Article 2 : L’expert accomplira sa mission dans les conditions prévues aux articles R. 621-2 à R. 621-14 du code de justice administrative. Il ne pourra recourir à un sapiteur sans l’autorisation préalable de la présidente du tribunal administratif. L’expert recueillera et consignera les observations des parties sur les constatations auxquelles il procèdera et les conclusions qu’il envisagera d’en tirer.
Article 3 : Préalablement à toute opération, l’expert prêtera serment dans les formes prévues à l’article R. 621-3 du code de justice administrative.
Article 4 : L’expertise aura lieu en présence de Mme C…, du CHU de Saint-Etienne, de l’ONIAM, de la société MNT et de la caisse primaire d’assurance maladie de la Loire.
Article 5 : L’expert déposera son rapport au greffe sous forme électronique par le biais de la plateforme d’échanges dans le délai de cinq mois à compter de la notification de la présente ordonnance, accompagné de l’état de ses vacations, frais et débours.

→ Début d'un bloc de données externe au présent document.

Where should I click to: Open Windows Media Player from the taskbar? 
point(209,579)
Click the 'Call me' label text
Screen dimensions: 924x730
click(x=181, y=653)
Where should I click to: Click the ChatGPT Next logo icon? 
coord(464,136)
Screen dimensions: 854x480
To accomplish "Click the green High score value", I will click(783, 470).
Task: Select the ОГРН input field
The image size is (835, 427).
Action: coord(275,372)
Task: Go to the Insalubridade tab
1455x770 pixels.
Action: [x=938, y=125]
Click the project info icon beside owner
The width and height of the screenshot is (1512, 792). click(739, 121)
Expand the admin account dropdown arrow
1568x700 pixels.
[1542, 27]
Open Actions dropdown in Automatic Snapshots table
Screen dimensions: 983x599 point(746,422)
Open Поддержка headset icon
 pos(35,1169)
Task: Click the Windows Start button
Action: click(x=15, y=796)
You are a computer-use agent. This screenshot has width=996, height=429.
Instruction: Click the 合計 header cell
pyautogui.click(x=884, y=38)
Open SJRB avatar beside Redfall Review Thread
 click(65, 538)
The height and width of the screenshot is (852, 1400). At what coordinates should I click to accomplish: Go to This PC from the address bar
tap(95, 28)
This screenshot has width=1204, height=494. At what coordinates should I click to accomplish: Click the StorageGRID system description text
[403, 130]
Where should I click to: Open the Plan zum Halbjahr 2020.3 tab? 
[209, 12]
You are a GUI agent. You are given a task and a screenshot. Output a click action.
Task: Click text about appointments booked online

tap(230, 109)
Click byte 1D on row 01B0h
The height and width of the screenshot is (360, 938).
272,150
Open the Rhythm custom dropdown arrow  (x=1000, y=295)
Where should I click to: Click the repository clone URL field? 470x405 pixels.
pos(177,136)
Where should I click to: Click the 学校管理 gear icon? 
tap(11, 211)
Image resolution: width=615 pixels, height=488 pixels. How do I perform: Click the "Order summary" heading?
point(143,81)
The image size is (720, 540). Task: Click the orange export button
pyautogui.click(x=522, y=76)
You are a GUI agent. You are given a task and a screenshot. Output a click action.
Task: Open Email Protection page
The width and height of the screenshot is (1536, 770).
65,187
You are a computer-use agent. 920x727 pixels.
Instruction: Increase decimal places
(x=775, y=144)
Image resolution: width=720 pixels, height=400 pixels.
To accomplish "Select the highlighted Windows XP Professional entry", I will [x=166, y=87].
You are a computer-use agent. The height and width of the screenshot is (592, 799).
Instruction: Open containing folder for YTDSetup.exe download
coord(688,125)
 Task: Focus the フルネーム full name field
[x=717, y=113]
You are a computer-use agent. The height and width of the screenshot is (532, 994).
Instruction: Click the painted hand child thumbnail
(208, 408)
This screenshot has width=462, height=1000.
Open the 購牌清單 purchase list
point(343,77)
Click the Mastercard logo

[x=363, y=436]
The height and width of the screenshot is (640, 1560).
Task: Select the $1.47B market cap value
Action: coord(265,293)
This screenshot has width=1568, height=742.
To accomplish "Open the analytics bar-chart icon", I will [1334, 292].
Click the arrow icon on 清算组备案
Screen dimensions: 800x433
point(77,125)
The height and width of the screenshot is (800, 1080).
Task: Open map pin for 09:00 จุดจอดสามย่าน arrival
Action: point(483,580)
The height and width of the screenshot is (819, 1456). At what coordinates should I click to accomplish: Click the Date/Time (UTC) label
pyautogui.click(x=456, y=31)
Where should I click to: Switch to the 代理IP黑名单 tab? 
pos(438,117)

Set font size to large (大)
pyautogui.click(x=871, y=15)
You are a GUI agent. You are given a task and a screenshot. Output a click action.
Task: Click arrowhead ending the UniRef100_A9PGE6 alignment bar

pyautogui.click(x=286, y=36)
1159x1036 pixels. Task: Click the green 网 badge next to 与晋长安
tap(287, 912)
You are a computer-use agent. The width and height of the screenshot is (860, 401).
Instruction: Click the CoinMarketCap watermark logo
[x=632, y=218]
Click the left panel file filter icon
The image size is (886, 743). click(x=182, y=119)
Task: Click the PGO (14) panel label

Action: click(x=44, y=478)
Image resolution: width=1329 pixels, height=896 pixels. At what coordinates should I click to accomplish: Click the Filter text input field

Article 6 : L’expert notifiera son rapport aux parties dans les conditions prévues à l’article R. 621-9 du code de justice administrative. Avec leur accord, cette notification pourra s’opérer dans les conditions prévues à l’article R. 621-7-3 du même code.
Article 7 : Le surplus des conclusions des parties est rejeté.
Article 8 : La présente ordonnance sera notifiée à Mme A… C…, au CHU de Saint-Etienne, à l’ONIAM, à la société MNT, à la caisse primaire d’assurance maladie de la Loire, et à l’expert.
Fait à Lyon, le 23 mars 2026.
Le juge des référés,
Juan D…
La République mande et ordonne à la préfète de la Loire en ce qui la concerne et à tous commissaires de justice à ce requis en ce qui concerne les voies de droit commun, contre les parties privées, de pourvoir à l’exécution de la présente décision.